Material provided Block Start

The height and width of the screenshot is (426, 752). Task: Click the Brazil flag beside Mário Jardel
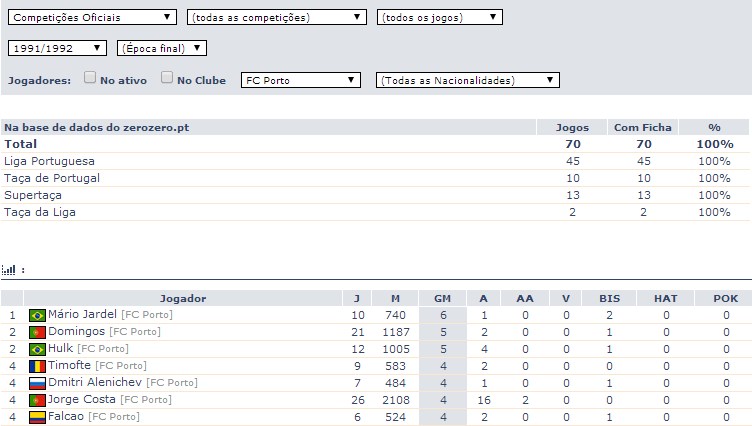coord(38,315)
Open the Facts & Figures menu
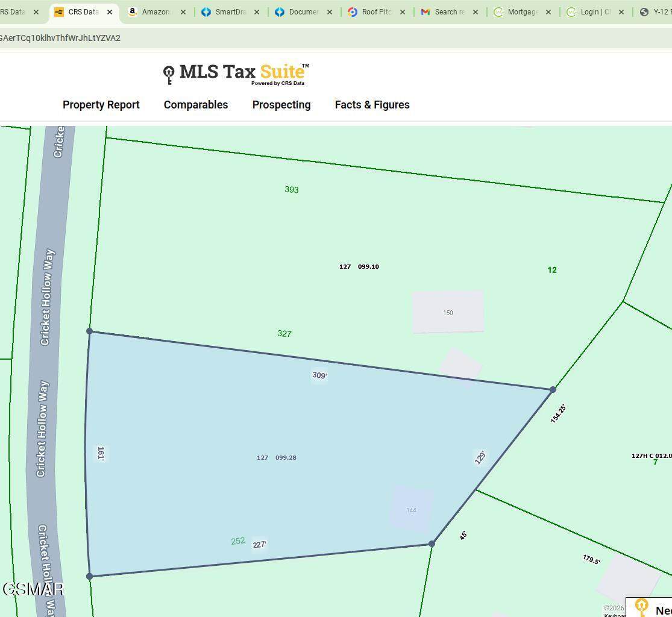 pos(372,105)
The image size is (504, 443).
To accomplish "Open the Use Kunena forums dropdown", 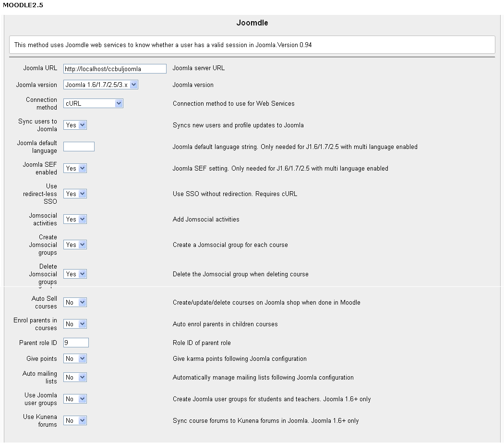I will (75, 420).
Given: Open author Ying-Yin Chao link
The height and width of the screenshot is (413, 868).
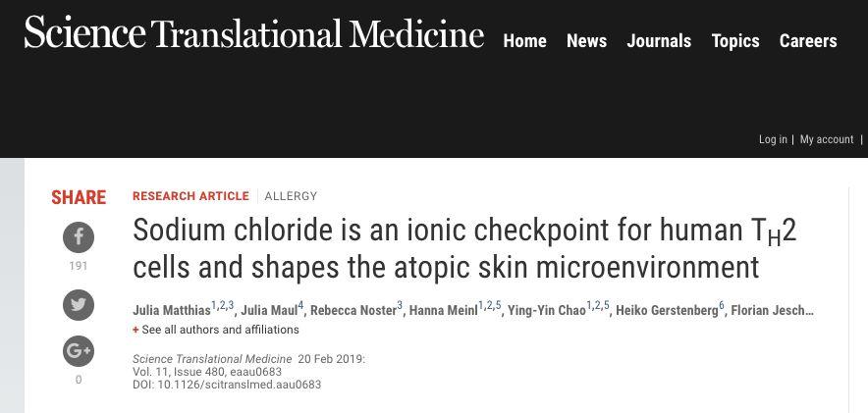Looking at the screenshot, I should click(x=546, y=311).
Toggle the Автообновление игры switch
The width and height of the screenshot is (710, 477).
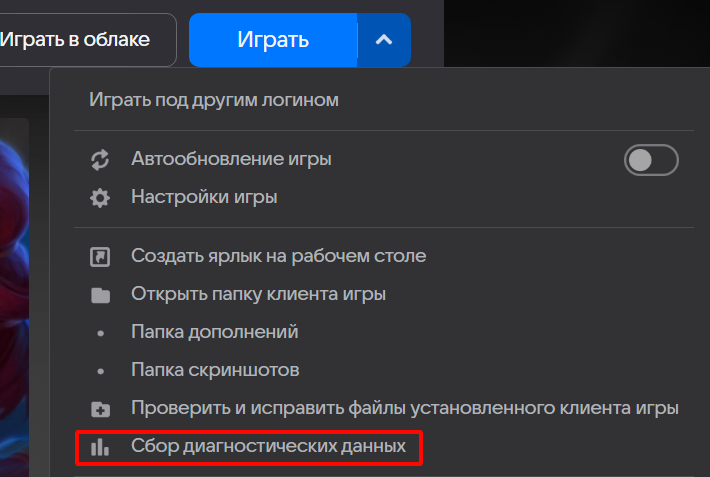pos(651,160)
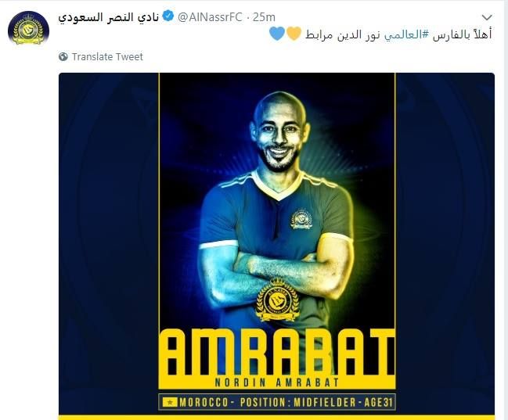
Task: Click the globe icon beside Translate Tweet
Action: [63, 57]
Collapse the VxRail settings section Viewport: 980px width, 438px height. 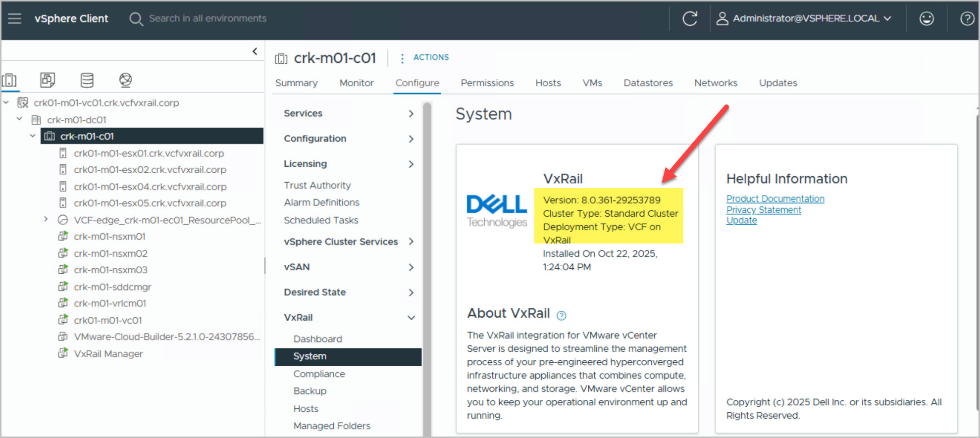[411, 318]
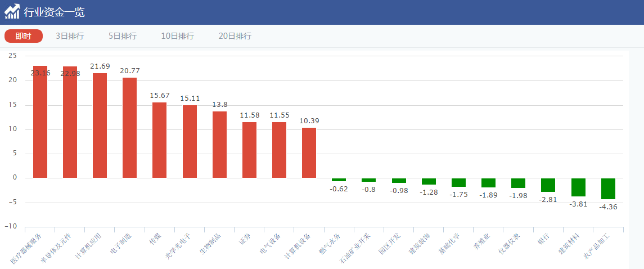The width and height of the screenshot is (644, 269).
Task: Click the 生物制品 bar showing 13.8
Action: coord(219,145)
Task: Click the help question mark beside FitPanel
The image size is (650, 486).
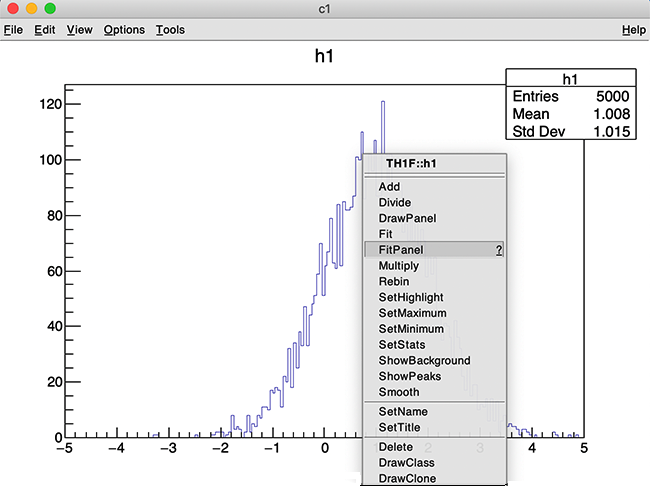Action: [x=498, y=250]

Material provided Block End

** Assignment **
Word for word, output the lines from the line bearing "Task: Click the help" through the end of the records above, and only those, without the pictures.

** Result of this task **
Task: Click the help question mark beside FitPanel
The image size is (650, 486).
Action: [x=498, y=250]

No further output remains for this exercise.